If you are looking at a schools match data trying to figure out if a school is right for you I hope it isn't high up on your reasons for choosing a school or not. Schools have little control over what specialty you choose but they can and WILL push you to go the direction that fits what they want. Carey's mission is to make rural primary care physicians for the gulf south USA. That means Family Medicine.
Look into how a school facilitates NOT forces learning. A school should make it easier for you to learn all this data not harder.
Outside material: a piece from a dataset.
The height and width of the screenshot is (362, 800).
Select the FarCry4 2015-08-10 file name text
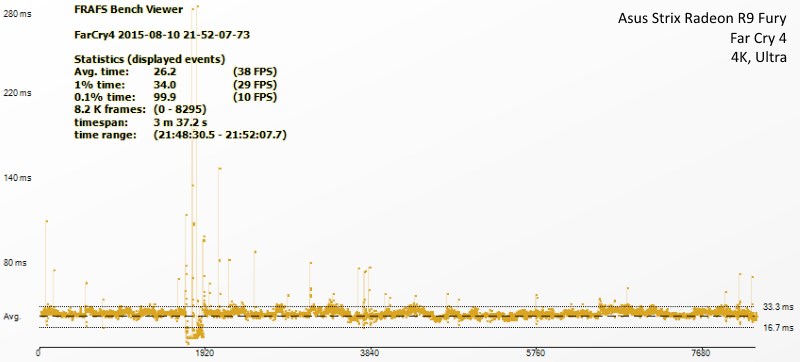point(162,35)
Lastly a good medical school never makes good doctors they make good medical students, good residencies make good doctors. It is a transition to each step and each step before should prepare to or enable you to learn the next step if it doesn't or it feeds you BS about trying to make better doctors not just good board scores be cautious.

Ok soap box time over... Do what you will with this data.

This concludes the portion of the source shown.